Allan October 30th, 2008 6:47 pm

The New York Times has actually made some pretty impressive investments in digital media and technology. It appears someone internally “gets it” but the lunatics in charge have too many sacred cows to slaughter and too much internal politics staying their hands.

Devin @ CoolProducts October 31st, 2008 10:48 am

“Maybe the reason newspapers could go out of business is because they think they’re in the newspaper business instead of the news gathering and dissemination business. To hang on to a two century old technology just because that’s the way we’ve always done it, that’s a recipe for failure.”

Hit the nail on the head. When television first came out, the movie industry was scrambling; they were about to be slaughtered by this new television tech and were panicking! How did they survive? They realized that they were not in the “movie” industry, but in the “entertainment” industry; thus allowing them to expand into new fields and survive to play another day.

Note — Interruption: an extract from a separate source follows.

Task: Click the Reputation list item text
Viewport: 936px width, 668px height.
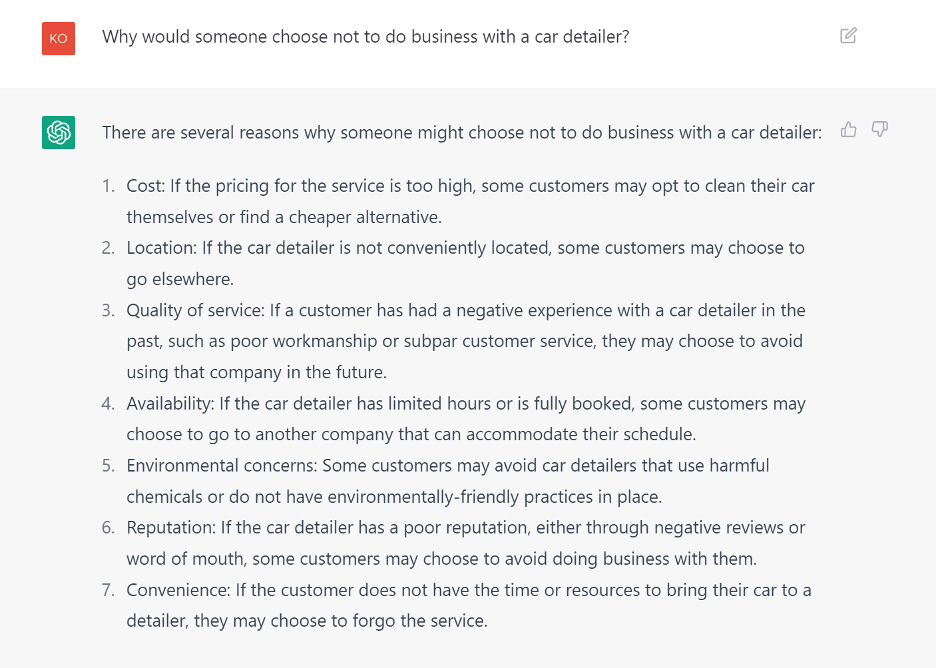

Telecom Solutions India November 14th, 2008 3:52 am

Yeah i very much agree ….
once the people actually realize where they belong … things do change for the good ….
but the actual realization is what takes time … and usually happens when there is another threat looming large…

Devin @ CoolProducts November 14th, 2008 11:54 am

It’s all about SWOT analysis. Strength Weakness Opportunity Threat. You must find your weaknesses and discover how to make them strengths; find the threats looming out there, and figure out a way to convert that threat into an opportunity.

Tim Walker November 15th, 2008 11:05 am

Devin — SWOT analysis is highly useful, but note that, in very many cases, “You must find your weaknesses and discover how to make them strengths” is not only unfruitful, but in fact actively damaging to your potential.

By all means, you should identify your weaknesses so that you can minimize the damage they do to you. But in most contexts, trying to make something you’re bad into a strength is a fool’s errand.

This is not, by the way, an off-the cuff opinion of my own — it’s been studied extensively, e.g. by Marcus Buckingham.

I’ll write more about this in a follow-up post, because I think it’s a vital issue to explore and understand.